Dieser Darstellung widerspricht sein Verteidiger entschieden. Es sei klar, dass sich sein Mandant gegen den überraschenden Angriff der gewaltbereiten Zürcher und Karlsruher gewehrt habe. Und sollte man auf den Videos denn ein gewalttätiges Verhalten beim Baselbieter Beschuldigten erkennen, müsse man sich fragen, ob es sich dabei nicht um Notwehr oder Nothilfe gehandelt habe, so sein Anwalt.
Der Verteidiger kritisiert zudem die Ermittlungsarbeit der Basler Polizei scharf. Sie habe in der Beweisforschung unzulässige Methoden angewendet. «Die Polizei kann nicht einfach ohne konkreten Tatverdacht und ohne Hausdurchsuchungsbefehl ins Universitätsspital hereinspazieren, in eine ärztliche Untersuchung hereinplatzen und Fotos von meinem Mandanten machen.» Diese Fotos glichen die Ermittler:innen danach mit den Videoaufnahmen der Ausschreitungen ab und identifizierten so den Beschuldigten.

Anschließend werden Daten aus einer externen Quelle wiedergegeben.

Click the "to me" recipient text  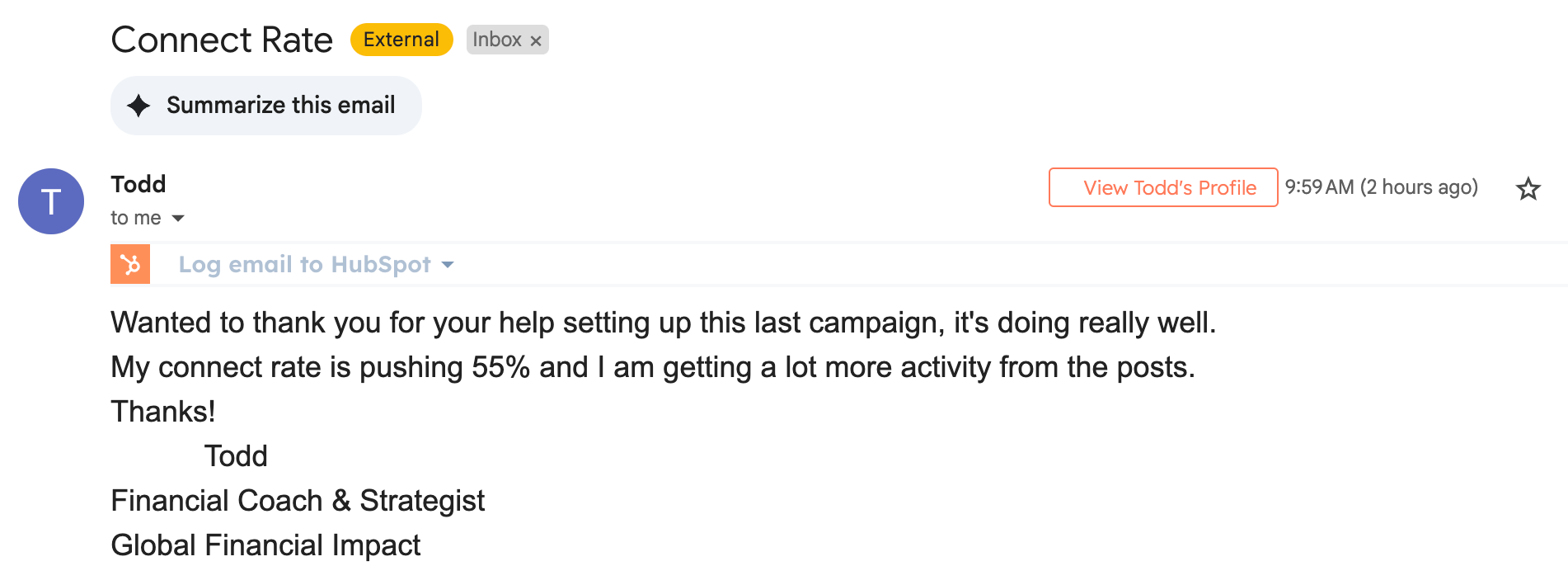136,218
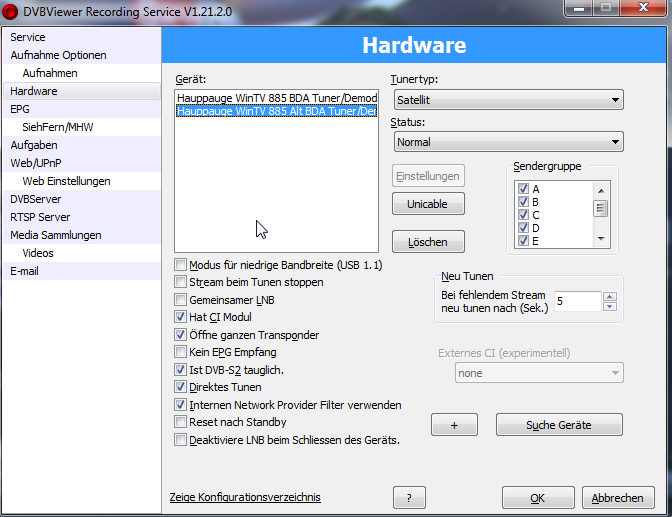Toggle the Hat CI Modul checkbox
The height and width of the screenshot is (517, 672).
(181, 317)
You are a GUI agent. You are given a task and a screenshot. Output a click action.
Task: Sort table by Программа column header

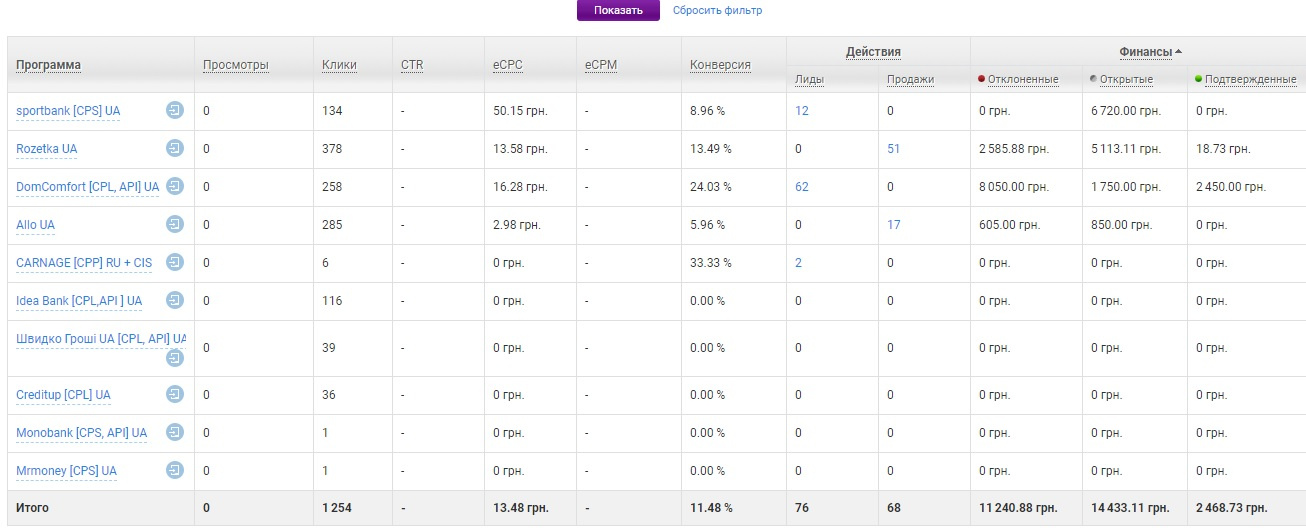point(49,65)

Für seinen Verteidiger sind die Beweismittel «nicht verwertbar».
War der Beschuldigte aus Zürich überhaupt in Basel?
Bei einem der Angeklagten aus Zürich muss das Gericht die Frage klären, ob er am Abend des 19. Mai 2018 überhaupt in Basel war. Der Beschuldigte sagt, er sei gar nicht dort gewesen. Die Polizei fand nach der Massenschlägerei im Lehenmattquartier mehrere Zahnschutze am Boden. Auf einem von ihnen wurden DNA-Spuren sichergestellt, die später dem Beschuldigten zugeordnet wurden. Im Laufe der Ermittlungen unterlief den Behörden ein Fehler: Sie vertauschten die Nummer des Zahnschutzes mit jener eines anderen. Der Beschuldigte macht vor Gericht geltend, Opfer einer Verwechslung zu sein.

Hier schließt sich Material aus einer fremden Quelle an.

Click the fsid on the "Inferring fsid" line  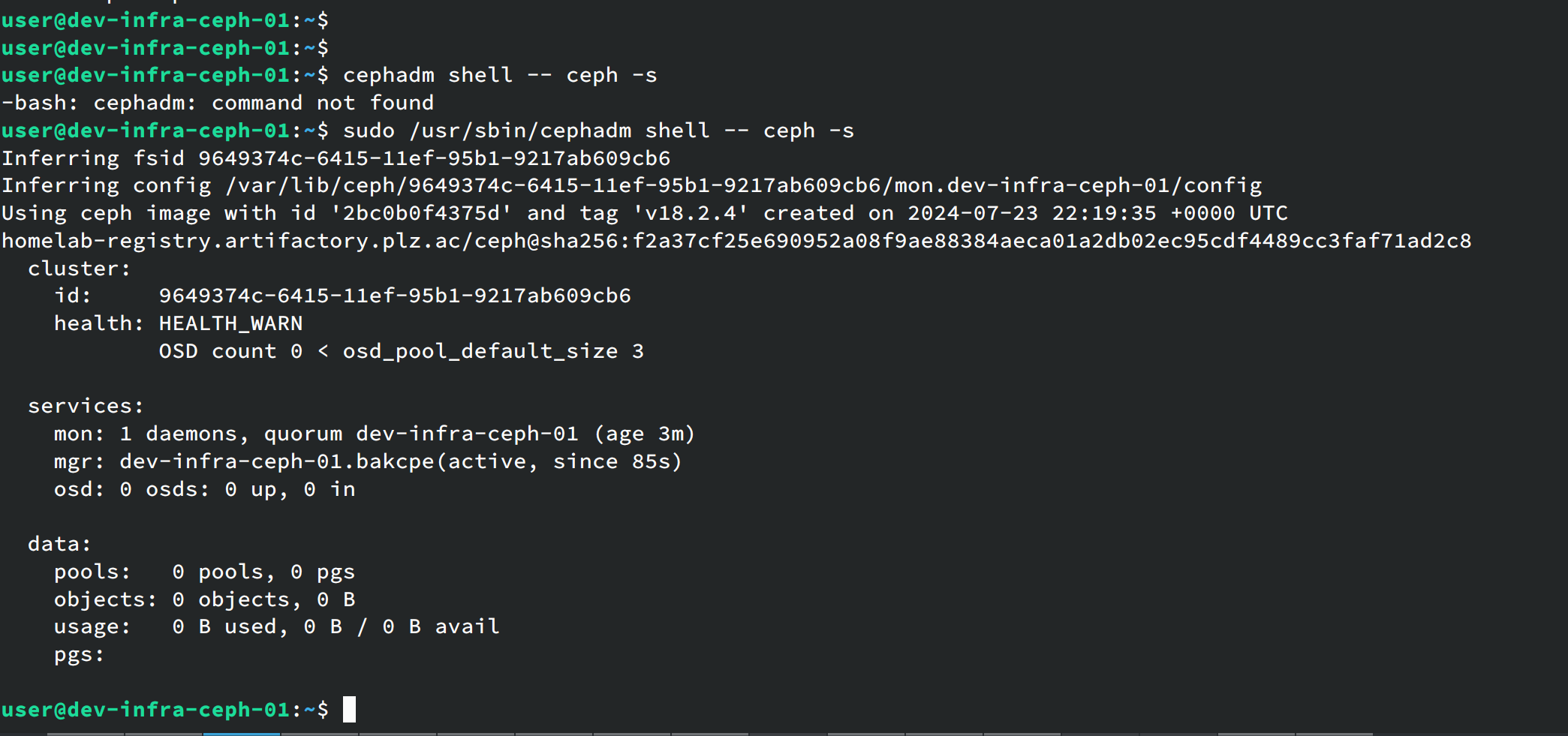434,158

So befragte das Appellationsgericht am Montagmorgen zwei Fachpersonen der Basler Ermittlungsbehörden vor Gericht. Die Befragungen ergaben: Trotz der vertauschten Nummern habe sich herausgestellt, dass am Zahnschutz, der im Lehenmattquartier gefunden wurde, die DNA des Beschuldigten sichergestellt worden sei. Zudem sei nicht davon auszugehen, dass eine andere Person diesen Zahnschutz trug, da sonst auch deren DNA auf dem Gegenstand gefunden worden wäre.

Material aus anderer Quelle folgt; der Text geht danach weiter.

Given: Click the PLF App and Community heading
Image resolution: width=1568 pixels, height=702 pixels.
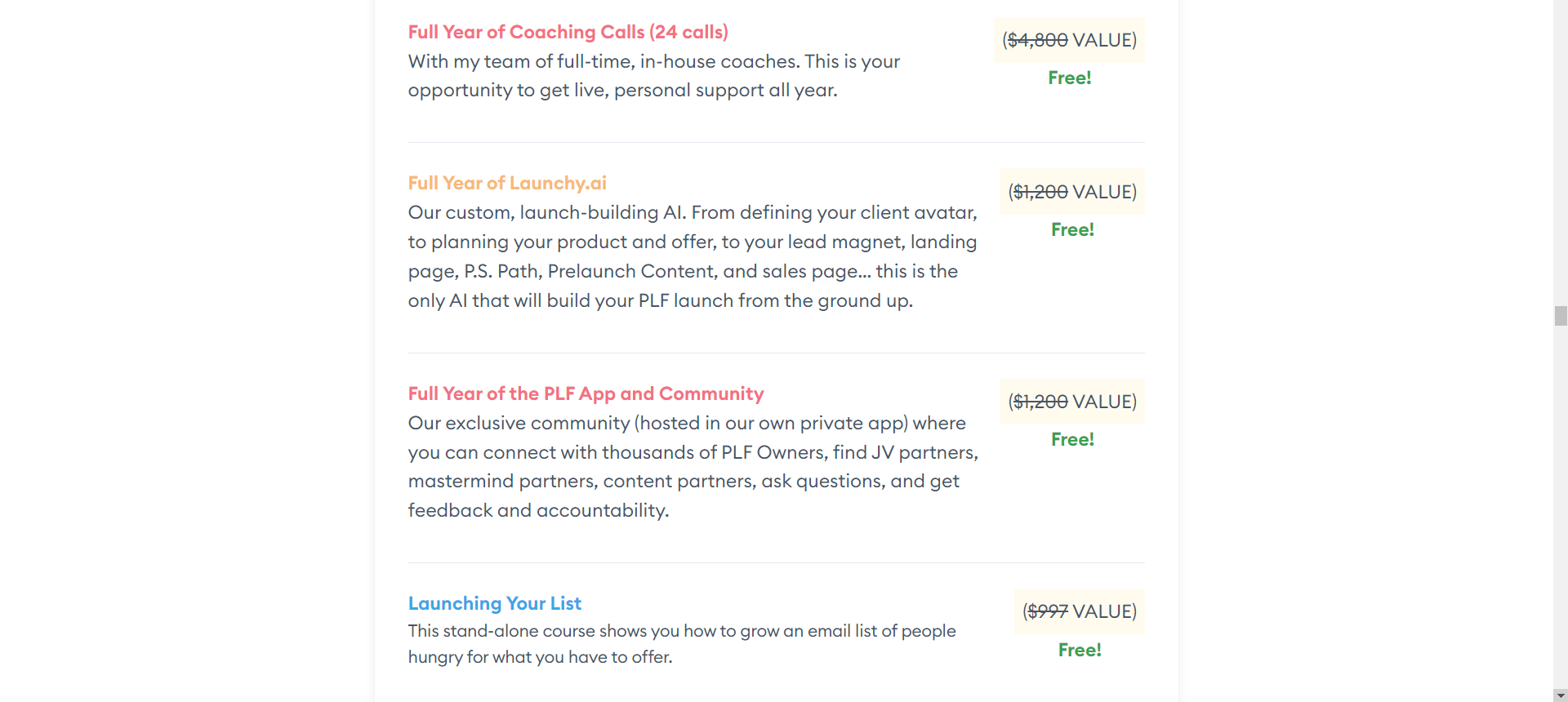Looking at the screenshot, I should [586, 393].
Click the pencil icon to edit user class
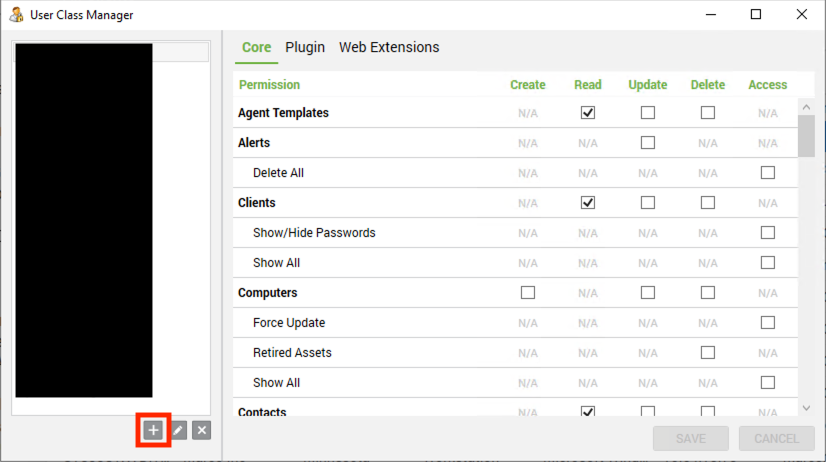Viewport: 826px width, 462px height. click(x=178, y=430)
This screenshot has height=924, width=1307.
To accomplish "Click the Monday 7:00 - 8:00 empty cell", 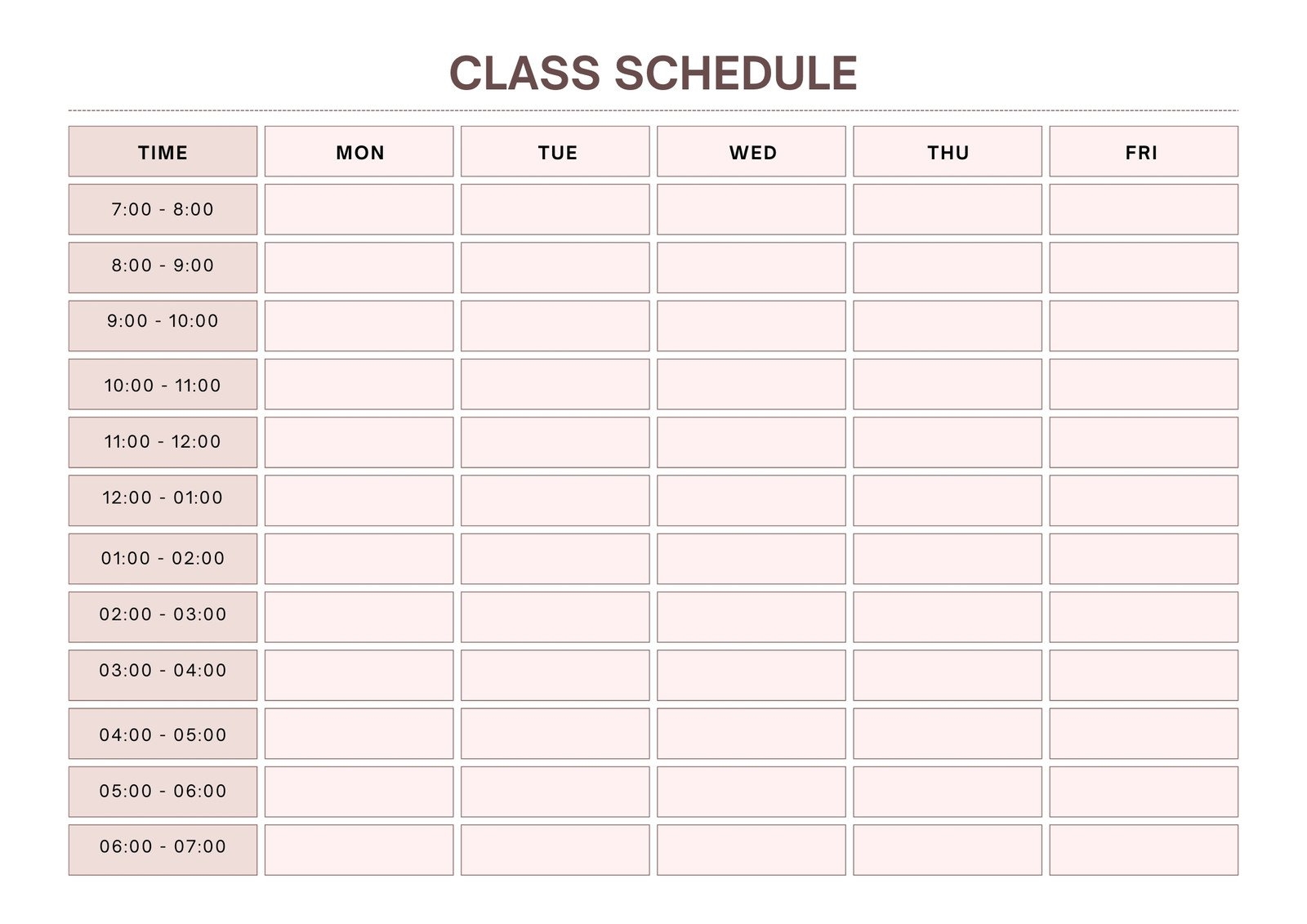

Zankapfel Zahnschutz: Was beweist er?
Nun steht das Gericht vor der Frage: Was beweist der Zahnschutz mit der DNA des Beschuldigten? Für die Staatsanwaltschaft ist die Behauptung des Angeklagten, dass er den Mundschutz an eine Drittperson weitergegeben habe und selbst nicht in Basel gewesen sei, eine «reine Schutzbehauptung». Es könne ausgeschlossen werden, dass eine Drittperson den Zahnschutz trug, sonst wäre deren DNA auch darauf festgestellt worden, argumentierte die Staatsanwältin. Sie fordert für den inzwischen 28-Jährigen 13 Monate Gefängnis wegen Raufhandels und Landfriedensbruchs.
Seine Verteidigerin kann die Vorwürfe der Staatsanwaltschaft nicht nachvollziehen. Klar sei einzig, dass ihr Mandant den Zahnschutz irgendwann einmal im Mund hatte. «Die DNA bleibt auf dem Mundschutz über Jahre erhalten.» Es könne nicht gesagt werden, wann ihr Mandant diesen Mundschutz trug. Er habe diesen schon mehrmals an Drittpersonen ausgeliehen. Wahrscheinlich hatte die Drittperson den Zahnschutz an jenem Abend nicht im Mund gehabt. Ihr Mandant sei zudem auf keiner Videoaufnahme zu sehen und man konnte ihm keine konkreten Verletzungen nachweisen. Die DNA-Spuren auf dem Zahnschutz seien «höchstens ein Indiz für eine mögliche Anwesenheit» des Mandaten in Basel, so die Verteidigerin. «Auf mindestens einem Video müsste man ihn sehen, wenn er denn da war.» Aus der Fanszene habe sich ihr Mandant zudem längst verabschiedet. Sie fordert, dass er freigesprochen wird.
Urteile am Dienstag
Die Verteidiger:innen der anderen zwei Beschuldigten, einem Deutschen und einem Mann aus dem Kanton Zürich, wehren sich gegen härtere Strafen für ihre Mandanten.
Das Appellationsgericht wird die Urteile am frühen Dienstagabend verkünden. Baseljetzt wird berichten.